No, no, I’m not about to re-hash the debate on how we all got here, but I am going to talk about the best choice for a brand roll-out. I’m working on a couple of projects that involve creating a brand from scratch, and I just switched to the new Microsoft Outlook email system, so I’ve been following their roll-out of the re-brand. So, which is better: the brand evolution or the big bang roll-out?
Honestly, I think both have merit, depending on the situation. The brand evolution is a piecemeal roll-out, where you implement new product lines, logos, campaigns, and platforms as you create them. The big bang roll-out goes all in from day one, with a content-rich website, booming Twitter presence, snazzy ad campaign, and forums with a ton of information. Can you guess which company chose the big bang? Microsoft, of course! One of my projects is for a musician, and I’m advising the piecemeal roll-out for him. So, why do some projects need evolution, and some need a big bang?
The Big Bang:
– Ideal for companies with an established brand identity
– Companies with the time, money, and manpower to create, distribute, and manage content across multiple platforms
– Companies that need to make a splash in the press – nothing says “big news” like the buzz of something big, and then flipping the switch on a new brand identity!
– Products with a broad market appeal – you need to make a splash in the press to get their attention, remember?
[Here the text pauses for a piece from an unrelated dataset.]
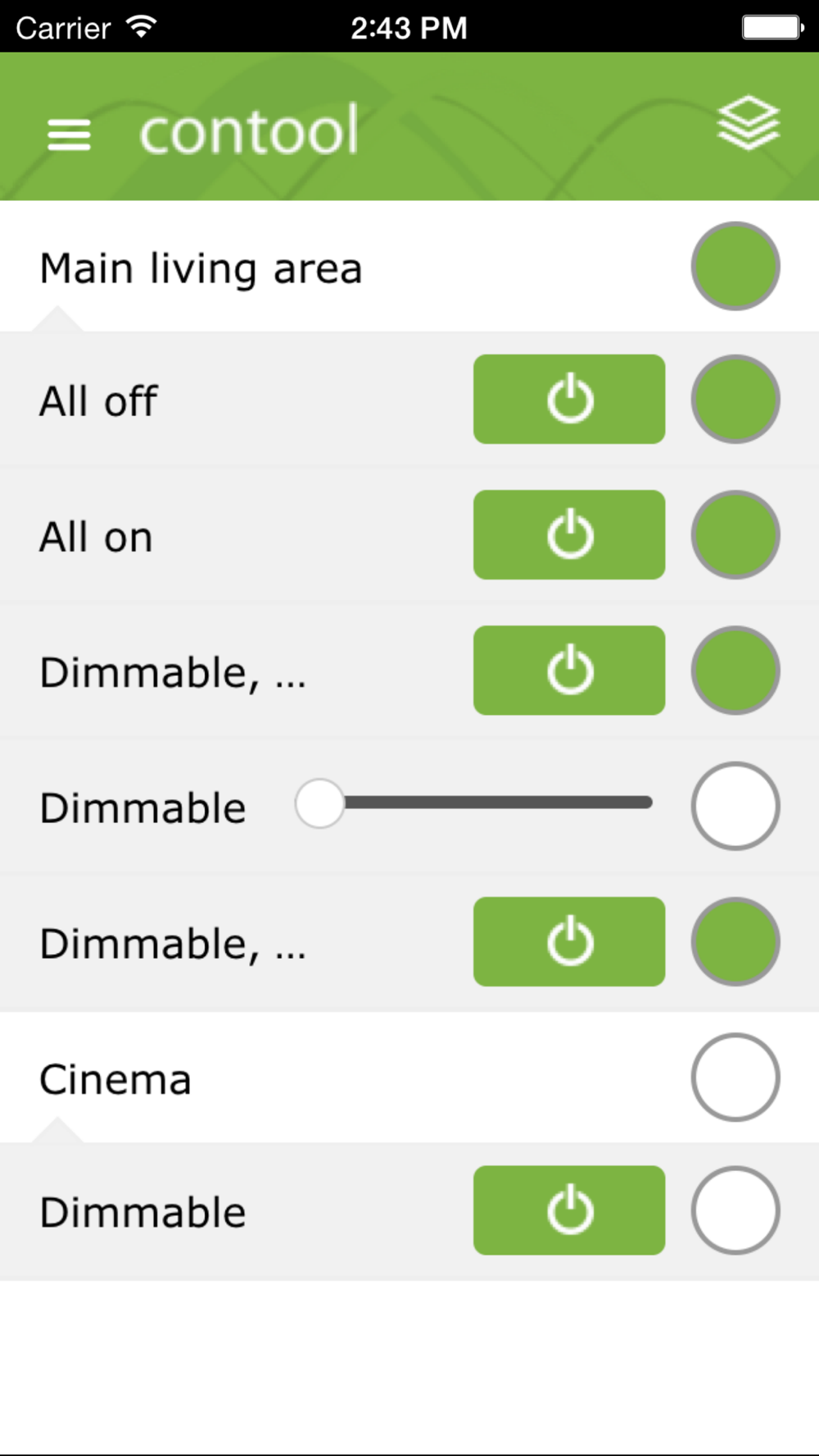
Task: Toggle the Cinema status circle
Action: pyautogui.click(x=735, y=1078)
– Ideal for brands that are new to the marketplace
– Roll-outs of each new aspect of the brand creates more customer touch-points by offering new reasons to invite your customers to view your content
– Small companies/individuals will NEVER release a brand if they have to wait until it’s completely finished because they’ll be wrestling with themselves forever! (Trust me, I’m struggling to kick a project out of the nest right now, even though I know it will fly!)
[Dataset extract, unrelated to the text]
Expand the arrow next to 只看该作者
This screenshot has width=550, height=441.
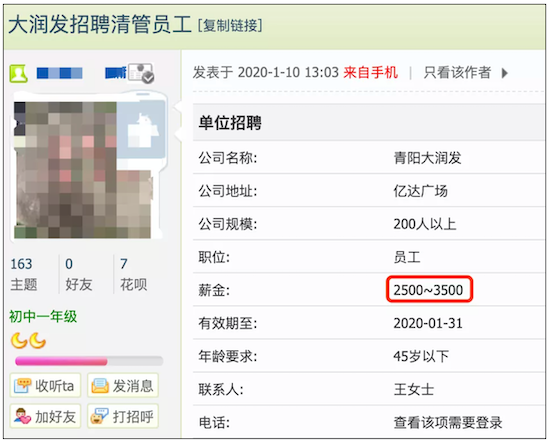point(505,73)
– Limited resources necessitate making a little money before spending a long of money, and the steady roll-out allows you to get a little business before you invest in the next piece. You won’t get in over your head by trying to manage a web site, an ad campaign, a Twitter presence, and… oh yeah, actually making and selling your product or providing your services!
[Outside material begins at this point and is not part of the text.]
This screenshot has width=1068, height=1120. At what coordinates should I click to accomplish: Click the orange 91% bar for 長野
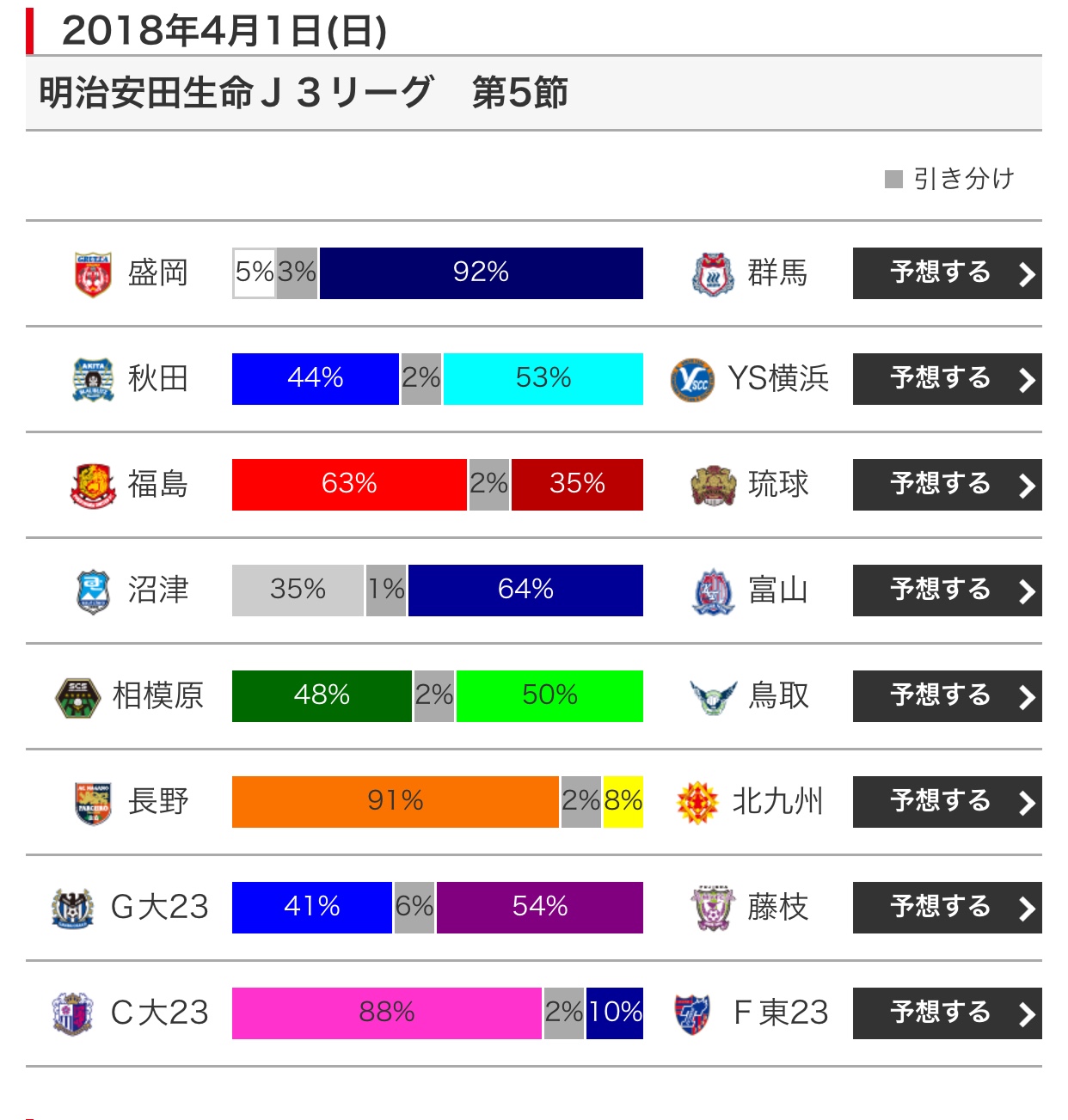pos(395,802)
– Ability to test, try and fail. You might not need every tool in the marketing tool box, so start with the most effective tool, and work your way down. It’s easier to add it on later than to watch your whole brand crumble because you took on too many ineffective tools.
I think there’s a strong case for each option, but it depends on your goal and your resources. Microsoft is a well-oiled machine when it comes to re-brands or brand roll-outs, and you expect to hit a fully formed marketing effort when they flip the switch. My musician, on the other hand, will be well-served by a slower release of his content. He’s excited to jump in with a website, blog, YouTube channel, and Twitter presence, but I’m advising him to slow down the releases. Instead of posting all 6 videos on launch day, just post one. That way, you already have a bank of content to draw from, and you can release the videos over several weeks to keep people coming back. Don’t commit to blogging every day, start with once a week. Again, you can always build up to multiple posts each week, but posting weekly will give you a reason to talk to your customers in the beginning.
Do you prefer evolution or a big bang? Do you think one method is truly better than the other, or does it depend on your business?